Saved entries
Segment Open

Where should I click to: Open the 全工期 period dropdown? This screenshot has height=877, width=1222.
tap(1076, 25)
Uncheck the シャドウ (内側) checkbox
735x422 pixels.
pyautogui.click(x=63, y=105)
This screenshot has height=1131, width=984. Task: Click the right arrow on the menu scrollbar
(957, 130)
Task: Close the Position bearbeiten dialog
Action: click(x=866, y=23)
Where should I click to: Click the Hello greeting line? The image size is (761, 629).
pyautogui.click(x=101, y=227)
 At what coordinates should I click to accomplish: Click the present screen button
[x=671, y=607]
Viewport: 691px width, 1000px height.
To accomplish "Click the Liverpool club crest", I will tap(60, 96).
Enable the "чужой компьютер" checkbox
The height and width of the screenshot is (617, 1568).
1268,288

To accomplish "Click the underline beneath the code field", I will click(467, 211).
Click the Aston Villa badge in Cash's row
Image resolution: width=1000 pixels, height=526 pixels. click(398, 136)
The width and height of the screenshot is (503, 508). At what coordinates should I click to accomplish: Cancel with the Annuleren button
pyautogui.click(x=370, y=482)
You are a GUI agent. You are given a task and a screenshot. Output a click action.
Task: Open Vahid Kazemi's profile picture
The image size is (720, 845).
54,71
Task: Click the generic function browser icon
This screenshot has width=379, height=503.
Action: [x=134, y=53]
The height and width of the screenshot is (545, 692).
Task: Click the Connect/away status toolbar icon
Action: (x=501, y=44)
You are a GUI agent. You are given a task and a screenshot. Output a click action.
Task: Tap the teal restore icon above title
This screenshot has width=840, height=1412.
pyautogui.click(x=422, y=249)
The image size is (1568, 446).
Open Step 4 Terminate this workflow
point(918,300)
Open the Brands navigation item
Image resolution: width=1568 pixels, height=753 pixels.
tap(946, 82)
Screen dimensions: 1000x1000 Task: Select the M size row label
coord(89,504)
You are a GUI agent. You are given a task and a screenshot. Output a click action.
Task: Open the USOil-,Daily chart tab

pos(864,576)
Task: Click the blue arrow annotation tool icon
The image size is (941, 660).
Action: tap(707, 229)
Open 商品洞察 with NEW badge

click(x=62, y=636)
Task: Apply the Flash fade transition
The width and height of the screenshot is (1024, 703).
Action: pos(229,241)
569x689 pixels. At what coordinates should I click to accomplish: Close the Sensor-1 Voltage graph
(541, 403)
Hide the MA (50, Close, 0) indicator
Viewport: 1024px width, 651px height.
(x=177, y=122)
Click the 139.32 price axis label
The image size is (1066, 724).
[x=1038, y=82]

Segment Closed

**Task instructions:**
Work through the records above. Copy every line with the string "will".

**Your response:**
To accomplish "Click the Liverpool club crest", I will tap(60, 96).
To accomplish "Click the underline beneath the code field", I will click(467, 211).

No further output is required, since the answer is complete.